1. Introduction
Ensuring inclusive and equitable quality education and promoting lifelong learning opportunities for all is goal number 4 of the Sustainable Development Goals defined by the United Nations to be achieved by 2030. The goal has seven targets, such as primary and secondary education and Gender equality and inclusion. Achieving quality education is also one of the main priorities in the national development plan of Indonesia. As one of the major economies in Southeast Asia, Indonesia, through its government, focuses on its social and economic development. Hence, the development of human capital is very crucial.

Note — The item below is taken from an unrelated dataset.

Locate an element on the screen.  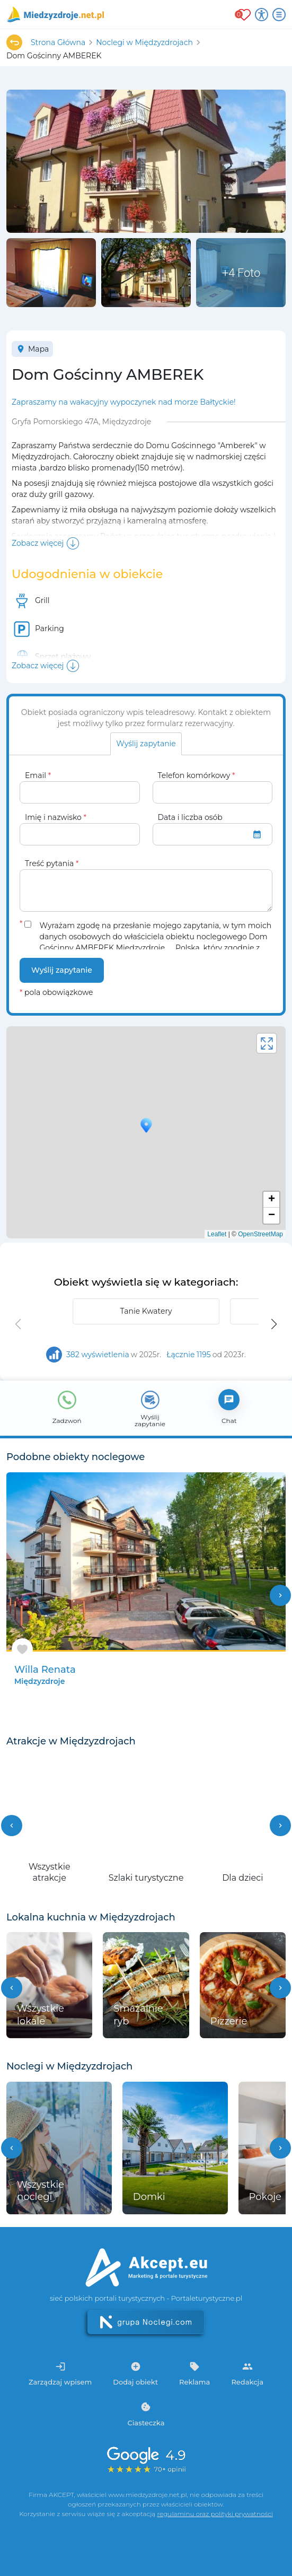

Moreover, the Indonesian government has recently shifted the development focus from infrastructure to improving the quality of human resources. However, Program for International Student Assessment (PISA) of the Organization for Economic Co-operation and Development’s (OECD) shows that the Indonesian students performs three years behind as compared to the OECD average (OECD, 2019). Furthermore, United Nations Development Program (UNDP) reports that Indonesia’s Human Development Index (HDI) for 2020 was ranked 107th out of 189 countries (UNDP, 2021).
The Indonesian government has placed the improvement of the quality of basic education as the top development priority. It is implemented by spending 20% of the government expenditure for the educational development. In addition, the OECD has suggested that educational development in Indonesia can be focused on quality, participation, and efficiency. As the regions in Indonesia are so many and diverse, understanding the strengths and weaknesses of every region are important for efficiency of the education development program for providing the right policy for the right district/region.
Rapid technology development has led the education system to adopt the ICT technology to improve the quality of education attainments. The e-learning system nowadays has become the main requirement for educational institutions to support their learning activities. However, to adopt e-learning, a large strategy from all stake holders (governments, industries, private sectors, and communities) and resources (e.g., Internet connection, electricity, etc.) for optimal application are required. Moreover, a study aimed to evaluate e-learning readiness of the schools and regions needs to be performed to obtain the best strategy for the development. As Indonesia is very diverse in terms of geographics and infrastructure, it is needed to map the provinces based on the education development and for e learning adoption readiness.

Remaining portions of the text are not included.